> **HOW TO COMPLETE THIS TASK**
Return the records that follow, unchanged and complete.

····················

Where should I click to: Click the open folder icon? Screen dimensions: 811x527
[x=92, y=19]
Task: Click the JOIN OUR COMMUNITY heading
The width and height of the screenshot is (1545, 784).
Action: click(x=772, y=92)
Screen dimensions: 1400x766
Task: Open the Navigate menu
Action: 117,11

····················

> **SOLUTION TO THE PROBLEM**
Where should I click to: Click the open folder icon? Screen dimensions: 811x527
[x=92, y=19]
Task: Click the JOIN OUR COMMUNITY heading
The width and height of the screenshot is (1545, 784).
Action: click(x=772, y=92)
Screen dimensions: 1400x766
Task: Open the Navigate menu
Action: 117,11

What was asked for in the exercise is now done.